# Heat Mat, is it okay to put newspaper over it



## mashed_monster (May 20, 2008)

Hi

We were worried that our Royal would burrow under the substrate and sit directly on the heat mat and get burnt. We put a couple of sheets of newspaper over it then put the substrated on top......will that be okay?

Thanks


----------



## pied pythons (Jan 18, 2008)

As long is the mat is on a stat, as compulsory, then it will be fine...


----------



## Hardwicki (Jun 18, 2007)

I used to, i now have slate roof tiles on mine.


----------



## georgieabc123 (Jul 17, 2008)

put the mat under the tank and it will be alright:2thumb:


----------



## MSL (Jul 30, 2007)

DATA SECTION:
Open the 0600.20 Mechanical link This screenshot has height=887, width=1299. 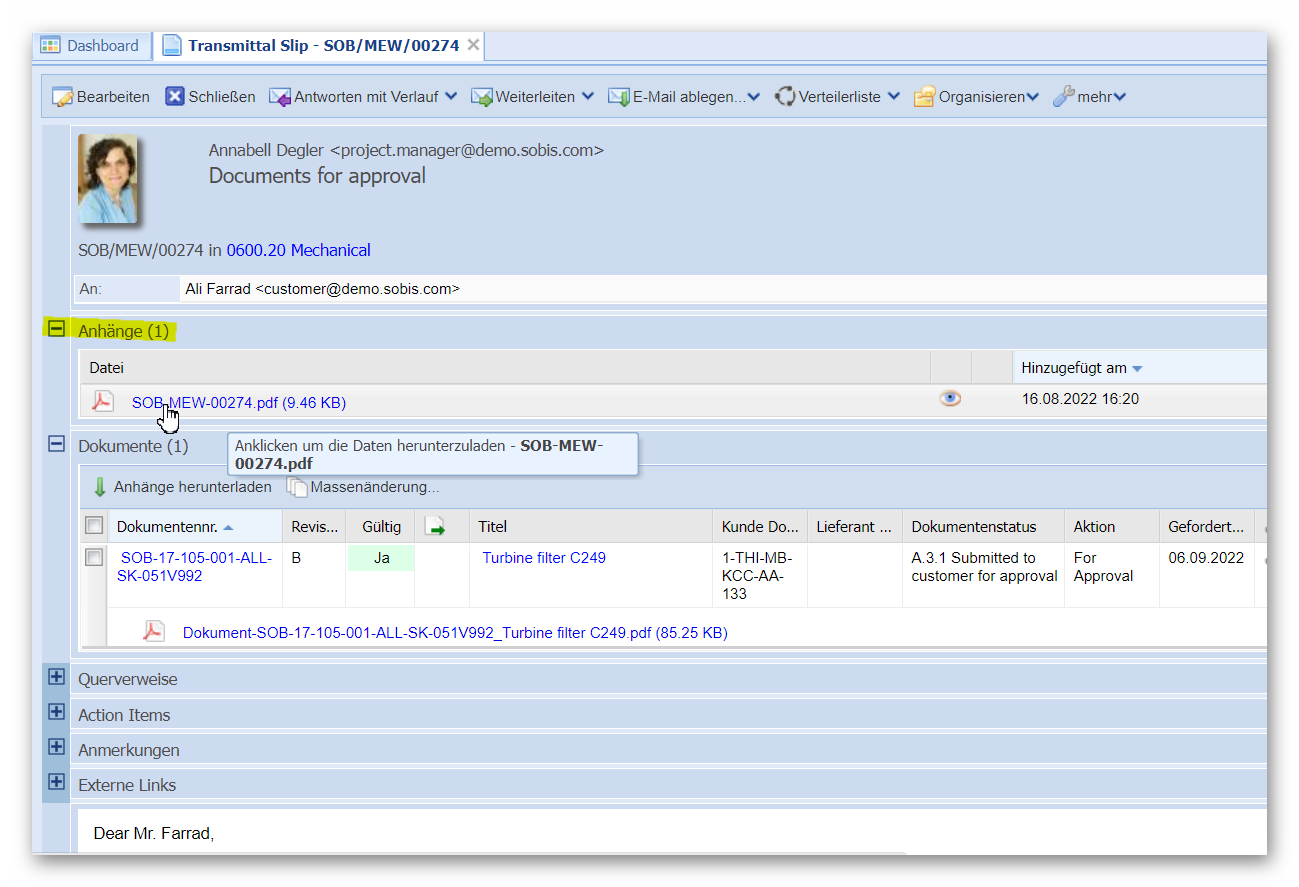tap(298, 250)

---

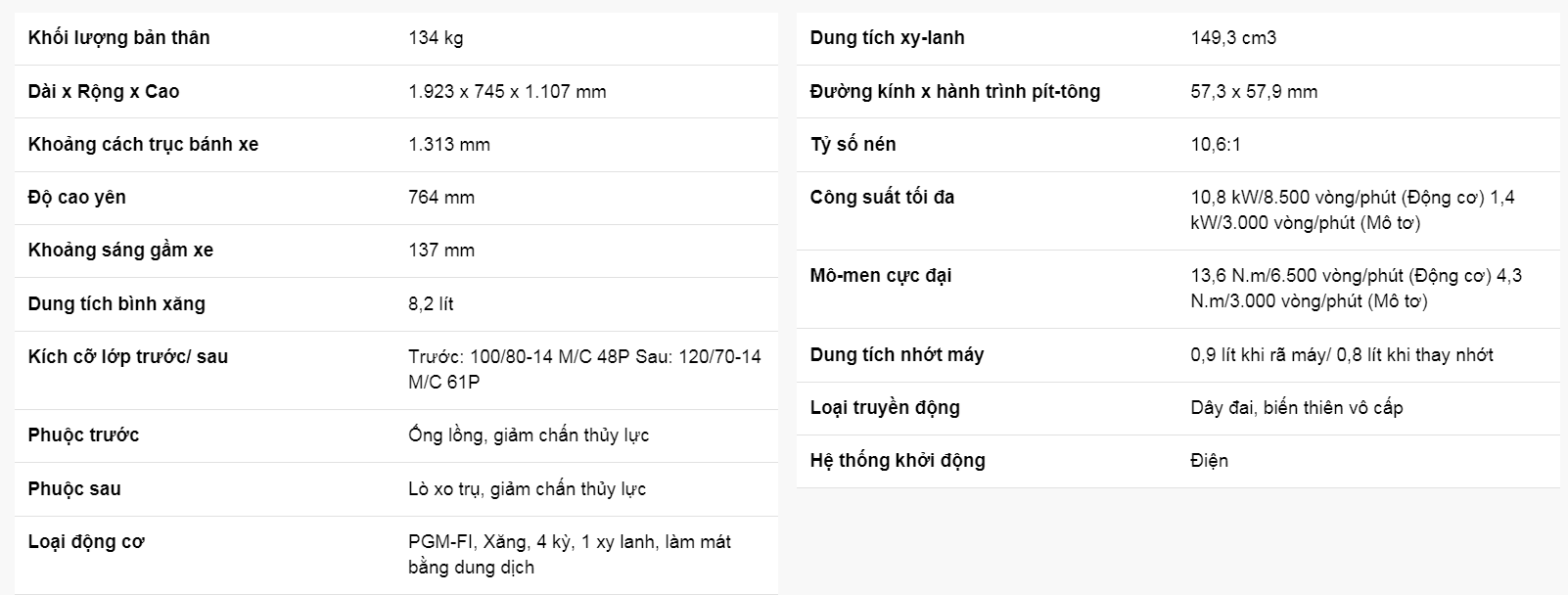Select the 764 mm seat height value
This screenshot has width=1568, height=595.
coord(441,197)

REQUIRED WORK:
1. In the heat mat thread, what did the original poster place over the heat mat before adding the substrate?
2. Carry on the forum thread about putting newspaper over a heat mat from the point where it stops.

ANSWERS FOR THIS EXERCISE:
1. A couple of sheets of newspaper.

2.
I use a bit of pond liner over my heat mat....stuck down firmly with gaffa tape...as long as the tape is stuck firmly with no edges coming up...should be fine but check regularly to make sure the snake hasn't been worrying at the tape to lift it.........paper will be ok as a short gap fill......personally I don't think putting a heat mat under the tank generates enough heat most of the time...and if it is on a stat it should be fine.
pen


----------



## mashed_monster (May 20, 2008)

Thanks it is on a thermostat......you can tell I'm a newbie, had to think what stat was, lol.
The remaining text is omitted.